> _Description of the task_: Identical copies of all the records below are needed.

--- START ---

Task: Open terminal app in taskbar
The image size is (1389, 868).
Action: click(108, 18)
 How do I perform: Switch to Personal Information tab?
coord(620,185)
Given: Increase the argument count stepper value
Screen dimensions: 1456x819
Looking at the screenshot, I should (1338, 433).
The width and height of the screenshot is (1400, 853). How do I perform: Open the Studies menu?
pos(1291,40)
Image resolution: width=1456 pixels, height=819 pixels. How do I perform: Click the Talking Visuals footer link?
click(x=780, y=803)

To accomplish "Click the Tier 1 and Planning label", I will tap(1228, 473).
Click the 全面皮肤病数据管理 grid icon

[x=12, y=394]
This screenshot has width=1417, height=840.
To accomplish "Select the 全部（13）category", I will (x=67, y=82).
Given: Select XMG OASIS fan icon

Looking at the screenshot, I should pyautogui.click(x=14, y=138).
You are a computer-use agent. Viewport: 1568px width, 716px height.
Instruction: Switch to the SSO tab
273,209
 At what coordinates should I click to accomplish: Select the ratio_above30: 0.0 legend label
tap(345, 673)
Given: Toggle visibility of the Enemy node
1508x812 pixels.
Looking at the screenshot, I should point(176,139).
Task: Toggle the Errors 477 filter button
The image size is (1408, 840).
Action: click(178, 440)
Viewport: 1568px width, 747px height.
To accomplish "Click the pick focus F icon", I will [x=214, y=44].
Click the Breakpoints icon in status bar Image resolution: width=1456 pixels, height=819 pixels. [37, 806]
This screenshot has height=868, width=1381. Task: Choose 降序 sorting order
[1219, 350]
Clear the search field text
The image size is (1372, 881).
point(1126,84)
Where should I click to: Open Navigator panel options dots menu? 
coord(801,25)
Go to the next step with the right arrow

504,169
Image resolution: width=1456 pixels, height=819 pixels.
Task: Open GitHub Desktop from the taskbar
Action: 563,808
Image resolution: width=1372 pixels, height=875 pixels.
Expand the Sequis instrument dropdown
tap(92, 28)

--- END ---

> _Exercise output_:
Task: Open terminal app in taskbar
The image size is (1389, 868).
Action: click(108, 18)
 How do I perform: Switch to Personal Information tab?
coord(620,185)
Given: Increase the argument count stepper value
Screen dimensions: 1456x819
Looking at the screenshot, I should (1338, 433).
The width and height of the screenshot is (1400, 853). How do I perform: Open the Studies menu?
pos(1291,40)
Image resolution: width=1456 pixels, height=819 pixels. How do I perform: Click the Talking Visuals footer link?
click(x=780, y=803)

To accomplish "Click the Tier 1 and Planning label", I will tap(1228, 473).
Click the 全面皮肤病数据管理 grid icon

[x=12, y=394]
This screenshot has width=1417, height=840.
To accomplish "Select the 全部（13）category", I will (x=67, y=82).
Given: Select XMG OASIS fan icon

Looking at the screenshot, I should pyautogui.click(x=14, y=138).
You are a computer-use agent. Viewport: 1568px width, 716px height.
Instruction: Switch to the SSO tab
273,209
 At what coordinates should I click to accomplish: Select the ratio_above30: 0.0 legend label
tap(345, 673)
Given: Toggle visibility of the Enemy node
1508x812 pixels.
Looking at the screenshot, I should point(176,139).
Task: Toggle the Errors 477 filter button
The image size is (1408, 840).
Action: click(178, 440)
Viewport: 1568px width, 747px height.
To accomplish "Click the pick focus F icon", I will [x=214, y=44].
Click the Breakpoints icon in status bar Image resolution: width=1456 pixels, height=819 pixels. [37, 806]
This screenshot has height=868, width=1381. Task: Choose 降序 sorting order
[1219, 350]
Clear the search field text
The image size is (1372, 881).
point(1126,84)
Where should I click to: Open Navigator panel options dots menu? 
coord(801,25)
Go to the next step with the right arrow

504,169
Image resolution: width=1456 pixels, height=819 pixels.
Task: Open GitHub Desktop from the taskbar
Action: 563,808
Image resolution: width=1372 pixels, height=875 pixels.
Expand the Sequis instrument dropdown
tap(92, 28)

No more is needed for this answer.